AI or Artificial Intelligence is by loose definition, a completely inorganic and technology based intelligence, created by humans to do things humans can do. There are many different types of AI, in my knowledge I know 4 of the types of AI: Reactive Machines, Limited Memory, Theory of Mind and Self Aware. These all go in a “simple to complex” scale from Reactive Machines being the simplest and Self Aware being the most complex. Reinforcement Learning is a subtype of Limited Memory. How it works is really similar to how humans learn from their mistakes, if the reinforcement Learning does something slightly wrong, the RL gets a slight punishment in a form of something like a negative number. If the RL gets something really wrong, then the RL gets a big negative number, but if the RL gets something right, it would get a positive number.
Why Atari Games?
The answer is simple; Atari games are 2D and rather simplistic, so an AI that looks at its mistakes and learns from them would be much easier to use in a 2 dimensional game then Minecraft.
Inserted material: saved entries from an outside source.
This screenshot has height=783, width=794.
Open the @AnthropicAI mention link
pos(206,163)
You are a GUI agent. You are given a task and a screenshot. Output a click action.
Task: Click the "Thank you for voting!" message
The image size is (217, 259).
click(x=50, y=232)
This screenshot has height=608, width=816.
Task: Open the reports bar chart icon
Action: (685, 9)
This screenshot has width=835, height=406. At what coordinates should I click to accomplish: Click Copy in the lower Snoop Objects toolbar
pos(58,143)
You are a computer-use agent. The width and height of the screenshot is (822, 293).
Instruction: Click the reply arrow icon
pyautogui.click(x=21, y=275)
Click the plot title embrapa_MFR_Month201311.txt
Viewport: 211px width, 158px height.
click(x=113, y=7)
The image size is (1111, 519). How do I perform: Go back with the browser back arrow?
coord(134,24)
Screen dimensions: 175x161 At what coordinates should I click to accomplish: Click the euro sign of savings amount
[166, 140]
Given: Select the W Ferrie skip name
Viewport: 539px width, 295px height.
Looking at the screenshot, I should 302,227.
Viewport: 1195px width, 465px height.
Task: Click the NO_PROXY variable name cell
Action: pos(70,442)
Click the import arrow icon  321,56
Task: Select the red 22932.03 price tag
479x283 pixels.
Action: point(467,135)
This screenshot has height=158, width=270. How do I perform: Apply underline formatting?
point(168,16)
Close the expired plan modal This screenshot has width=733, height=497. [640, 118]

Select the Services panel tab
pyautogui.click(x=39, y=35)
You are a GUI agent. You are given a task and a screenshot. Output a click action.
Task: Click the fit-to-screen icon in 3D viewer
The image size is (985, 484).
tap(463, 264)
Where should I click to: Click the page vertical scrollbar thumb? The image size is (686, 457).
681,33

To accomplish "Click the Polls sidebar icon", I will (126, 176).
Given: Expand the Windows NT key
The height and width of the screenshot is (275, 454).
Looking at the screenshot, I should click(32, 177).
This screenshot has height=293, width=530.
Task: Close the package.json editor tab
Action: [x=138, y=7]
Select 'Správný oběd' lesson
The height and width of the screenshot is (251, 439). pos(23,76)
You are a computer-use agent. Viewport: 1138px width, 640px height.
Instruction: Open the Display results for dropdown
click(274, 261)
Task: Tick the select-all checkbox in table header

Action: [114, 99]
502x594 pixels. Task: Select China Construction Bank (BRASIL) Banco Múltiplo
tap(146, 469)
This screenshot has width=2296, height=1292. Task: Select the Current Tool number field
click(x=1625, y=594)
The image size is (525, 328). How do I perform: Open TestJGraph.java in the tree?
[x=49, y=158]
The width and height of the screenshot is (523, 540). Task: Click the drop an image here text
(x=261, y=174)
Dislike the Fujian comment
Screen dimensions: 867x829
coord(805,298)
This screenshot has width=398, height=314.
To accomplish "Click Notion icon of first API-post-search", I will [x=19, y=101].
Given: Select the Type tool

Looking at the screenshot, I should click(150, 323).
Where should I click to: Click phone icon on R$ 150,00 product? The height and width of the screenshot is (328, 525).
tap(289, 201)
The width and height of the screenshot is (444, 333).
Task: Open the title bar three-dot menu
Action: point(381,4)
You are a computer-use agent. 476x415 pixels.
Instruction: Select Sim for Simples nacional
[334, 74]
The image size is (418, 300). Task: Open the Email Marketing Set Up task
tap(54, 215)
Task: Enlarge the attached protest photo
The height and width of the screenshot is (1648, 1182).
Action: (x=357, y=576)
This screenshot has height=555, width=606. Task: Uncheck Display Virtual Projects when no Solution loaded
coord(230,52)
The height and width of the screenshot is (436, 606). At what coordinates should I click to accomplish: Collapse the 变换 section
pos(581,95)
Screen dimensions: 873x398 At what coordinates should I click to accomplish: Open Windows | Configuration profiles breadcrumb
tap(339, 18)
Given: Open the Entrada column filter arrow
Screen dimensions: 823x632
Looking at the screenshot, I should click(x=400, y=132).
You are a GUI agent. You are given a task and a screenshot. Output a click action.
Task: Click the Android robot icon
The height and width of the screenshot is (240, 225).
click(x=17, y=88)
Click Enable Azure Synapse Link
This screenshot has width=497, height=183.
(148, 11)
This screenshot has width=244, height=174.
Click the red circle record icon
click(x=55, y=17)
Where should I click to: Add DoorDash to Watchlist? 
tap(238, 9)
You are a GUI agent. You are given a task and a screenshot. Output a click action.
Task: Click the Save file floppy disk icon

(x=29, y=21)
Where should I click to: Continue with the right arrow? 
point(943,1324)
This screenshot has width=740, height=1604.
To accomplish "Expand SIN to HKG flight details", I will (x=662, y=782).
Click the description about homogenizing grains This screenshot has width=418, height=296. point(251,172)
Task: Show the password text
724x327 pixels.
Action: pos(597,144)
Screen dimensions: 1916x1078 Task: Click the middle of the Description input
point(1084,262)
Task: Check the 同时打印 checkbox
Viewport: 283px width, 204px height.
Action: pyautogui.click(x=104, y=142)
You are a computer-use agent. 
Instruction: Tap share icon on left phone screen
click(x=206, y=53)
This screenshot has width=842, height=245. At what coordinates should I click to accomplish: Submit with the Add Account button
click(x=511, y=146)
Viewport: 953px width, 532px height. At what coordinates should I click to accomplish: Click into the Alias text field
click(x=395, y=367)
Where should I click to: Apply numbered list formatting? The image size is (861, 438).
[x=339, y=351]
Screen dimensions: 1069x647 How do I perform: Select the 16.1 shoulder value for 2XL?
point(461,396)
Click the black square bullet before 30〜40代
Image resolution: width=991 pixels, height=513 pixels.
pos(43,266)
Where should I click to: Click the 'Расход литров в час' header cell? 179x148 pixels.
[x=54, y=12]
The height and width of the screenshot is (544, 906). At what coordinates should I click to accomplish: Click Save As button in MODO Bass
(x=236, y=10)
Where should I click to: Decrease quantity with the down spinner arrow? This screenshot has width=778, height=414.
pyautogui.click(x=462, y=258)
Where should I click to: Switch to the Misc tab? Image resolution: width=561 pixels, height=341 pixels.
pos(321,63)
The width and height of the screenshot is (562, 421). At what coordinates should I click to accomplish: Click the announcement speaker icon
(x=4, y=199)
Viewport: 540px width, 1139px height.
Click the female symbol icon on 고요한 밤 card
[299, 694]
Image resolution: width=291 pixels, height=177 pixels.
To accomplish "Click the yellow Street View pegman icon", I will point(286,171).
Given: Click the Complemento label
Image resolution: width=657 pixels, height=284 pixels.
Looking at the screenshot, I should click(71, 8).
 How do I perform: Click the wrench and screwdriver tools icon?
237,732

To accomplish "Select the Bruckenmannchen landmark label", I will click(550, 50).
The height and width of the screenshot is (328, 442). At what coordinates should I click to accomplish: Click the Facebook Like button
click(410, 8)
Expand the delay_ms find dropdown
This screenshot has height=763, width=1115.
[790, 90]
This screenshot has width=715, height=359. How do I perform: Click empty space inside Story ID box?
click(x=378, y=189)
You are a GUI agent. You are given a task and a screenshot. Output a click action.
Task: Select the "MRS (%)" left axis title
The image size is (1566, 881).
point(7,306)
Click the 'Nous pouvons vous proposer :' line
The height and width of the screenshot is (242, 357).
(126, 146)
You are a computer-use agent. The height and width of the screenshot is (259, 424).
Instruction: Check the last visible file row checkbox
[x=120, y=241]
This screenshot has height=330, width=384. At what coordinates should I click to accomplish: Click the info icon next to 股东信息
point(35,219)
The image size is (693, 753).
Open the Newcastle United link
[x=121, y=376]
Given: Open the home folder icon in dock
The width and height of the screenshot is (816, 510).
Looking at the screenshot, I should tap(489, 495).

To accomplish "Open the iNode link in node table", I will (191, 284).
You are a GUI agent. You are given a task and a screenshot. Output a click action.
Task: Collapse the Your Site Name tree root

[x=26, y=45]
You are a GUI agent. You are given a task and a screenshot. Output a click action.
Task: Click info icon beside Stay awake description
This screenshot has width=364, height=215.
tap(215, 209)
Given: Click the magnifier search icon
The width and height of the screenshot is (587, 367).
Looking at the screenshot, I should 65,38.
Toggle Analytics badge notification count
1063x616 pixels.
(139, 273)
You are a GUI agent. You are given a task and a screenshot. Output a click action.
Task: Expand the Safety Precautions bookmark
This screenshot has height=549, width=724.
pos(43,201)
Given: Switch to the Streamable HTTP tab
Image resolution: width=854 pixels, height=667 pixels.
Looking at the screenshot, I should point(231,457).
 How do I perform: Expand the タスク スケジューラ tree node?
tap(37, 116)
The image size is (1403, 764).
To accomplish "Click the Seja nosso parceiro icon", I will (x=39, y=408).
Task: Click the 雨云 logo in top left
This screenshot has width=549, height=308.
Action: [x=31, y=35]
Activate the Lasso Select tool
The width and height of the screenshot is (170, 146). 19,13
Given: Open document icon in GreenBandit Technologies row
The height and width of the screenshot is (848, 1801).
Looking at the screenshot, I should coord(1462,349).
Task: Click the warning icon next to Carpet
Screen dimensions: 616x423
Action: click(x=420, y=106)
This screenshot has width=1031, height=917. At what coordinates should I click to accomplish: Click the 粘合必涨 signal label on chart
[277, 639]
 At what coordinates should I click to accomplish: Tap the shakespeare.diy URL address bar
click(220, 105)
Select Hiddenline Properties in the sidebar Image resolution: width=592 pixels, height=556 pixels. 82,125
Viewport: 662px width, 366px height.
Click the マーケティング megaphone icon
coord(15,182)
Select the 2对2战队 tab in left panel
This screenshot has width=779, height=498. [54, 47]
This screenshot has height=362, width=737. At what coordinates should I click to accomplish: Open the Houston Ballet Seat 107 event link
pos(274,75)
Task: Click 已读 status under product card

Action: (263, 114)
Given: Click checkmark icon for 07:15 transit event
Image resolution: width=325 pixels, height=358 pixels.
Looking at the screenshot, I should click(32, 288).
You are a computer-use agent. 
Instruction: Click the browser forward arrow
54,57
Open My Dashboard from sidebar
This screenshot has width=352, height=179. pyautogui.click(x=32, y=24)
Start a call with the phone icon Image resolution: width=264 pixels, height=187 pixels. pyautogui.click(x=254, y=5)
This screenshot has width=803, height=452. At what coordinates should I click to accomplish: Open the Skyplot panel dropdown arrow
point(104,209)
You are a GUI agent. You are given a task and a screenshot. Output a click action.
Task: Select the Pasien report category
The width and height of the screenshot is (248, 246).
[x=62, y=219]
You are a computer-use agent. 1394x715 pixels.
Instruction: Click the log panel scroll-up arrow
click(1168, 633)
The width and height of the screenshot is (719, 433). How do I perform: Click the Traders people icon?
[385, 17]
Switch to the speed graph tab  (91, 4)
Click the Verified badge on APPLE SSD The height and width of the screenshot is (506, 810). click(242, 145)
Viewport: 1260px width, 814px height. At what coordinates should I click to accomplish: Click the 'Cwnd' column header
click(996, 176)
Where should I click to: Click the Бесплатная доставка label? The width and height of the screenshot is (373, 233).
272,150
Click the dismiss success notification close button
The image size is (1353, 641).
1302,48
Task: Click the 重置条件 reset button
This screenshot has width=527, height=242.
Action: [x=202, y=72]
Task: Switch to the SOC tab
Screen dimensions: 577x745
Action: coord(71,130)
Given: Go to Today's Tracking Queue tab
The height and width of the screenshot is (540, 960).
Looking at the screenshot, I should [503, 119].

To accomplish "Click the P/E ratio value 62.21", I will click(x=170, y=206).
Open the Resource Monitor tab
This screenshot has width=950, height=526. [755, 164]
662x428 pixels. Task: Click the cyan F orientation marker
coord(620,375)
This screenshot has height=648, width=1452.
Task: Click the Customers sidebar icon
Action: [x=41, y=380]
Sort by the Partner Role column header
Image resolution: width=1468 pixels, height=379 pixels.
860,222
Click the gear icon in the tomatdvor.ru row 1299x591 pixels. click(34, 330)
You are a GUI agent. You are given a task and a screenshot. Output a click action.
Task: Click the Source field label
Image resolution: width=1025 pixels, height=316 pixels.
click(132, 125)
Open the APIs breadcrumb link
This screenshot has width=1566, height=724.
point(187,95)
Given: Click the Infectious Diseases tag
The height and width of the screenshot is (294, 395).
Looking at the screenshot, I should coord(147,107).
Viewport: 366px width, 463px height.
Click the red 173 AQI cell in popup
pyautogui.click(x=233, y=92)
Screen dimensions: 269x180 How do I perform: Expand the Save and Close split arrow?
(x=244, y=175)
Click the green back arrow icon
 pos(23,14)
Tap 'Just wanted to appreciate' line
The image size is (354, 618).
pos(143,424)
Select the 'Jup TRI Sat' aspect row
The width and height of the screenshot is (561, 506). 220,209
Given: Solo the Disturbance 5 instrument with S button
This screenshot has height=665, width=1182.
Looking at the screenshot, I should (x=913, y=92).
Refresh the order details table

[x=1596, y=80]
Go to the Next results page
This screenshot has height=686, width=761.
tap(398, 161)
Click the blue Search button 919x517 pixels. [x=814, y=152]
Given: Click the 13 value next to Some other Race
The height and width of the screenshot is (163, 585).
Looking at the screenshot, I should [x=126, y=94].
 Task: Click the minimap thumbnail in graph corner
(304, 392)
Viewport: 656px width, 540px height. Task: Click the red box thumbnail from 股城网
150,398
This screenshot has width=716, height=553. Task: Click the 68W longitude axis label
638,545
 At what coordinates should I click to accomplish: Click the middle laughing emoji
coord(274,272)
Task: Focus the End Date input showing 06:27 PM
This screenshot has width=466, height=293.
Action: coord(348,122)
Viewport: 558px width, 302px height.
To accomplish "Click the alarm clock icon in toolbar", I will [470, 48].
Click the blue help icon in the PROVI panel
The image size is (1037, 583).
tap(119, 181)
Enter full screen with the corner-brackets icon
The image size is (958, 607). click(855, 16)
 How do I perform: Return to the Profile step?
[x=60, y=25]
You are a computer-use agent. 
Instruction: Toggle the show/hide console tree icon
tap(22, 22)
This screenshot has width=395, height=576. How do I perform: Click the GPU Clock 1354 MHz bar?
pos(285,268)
Minecraft is a game with almost limitless, if not infinite possibilities since it is 3D and has a more complex gameplay then a simple “move left and right and shoot till the enemy is gone” game.
How?
This was done by firstly, generating the environment for the game, the building the game and finally, building an Agent that would pass over the entire game screen with filters, breaking down the info until it decided an action. This Agent would have to train for an absurd amount of time since it requires many, many rounds to train to be even a little better.
Training
There are 2 different types of training, either training from many examples of playing from the web or the Agent randomly doing things for a while until it learns some strategies. Both go at different speeds since for the Agent to learn by itself it needs to do thousands, maybe millions of rounds until it gets a viable strategy. While since the other Agent learns from other people, it goes by faster. This is called unsupervised learning and supervised learning. Where in unsupervised learning the AI learns things and categorizes things by teaching itself, which is very time consuming. In supervised learning, the AI gets examples by humans and so develop the strategies and categories that have been shown to them.
Final Note
AI all around the world has been used to help humanity, whether it be YouTube recommendations or GPS. AI has been used to help humanity and it is possible that in the future there maybe even more ways AI will help humanity. I don’t know about you, but I want to stick around to see it happen. Catch you later!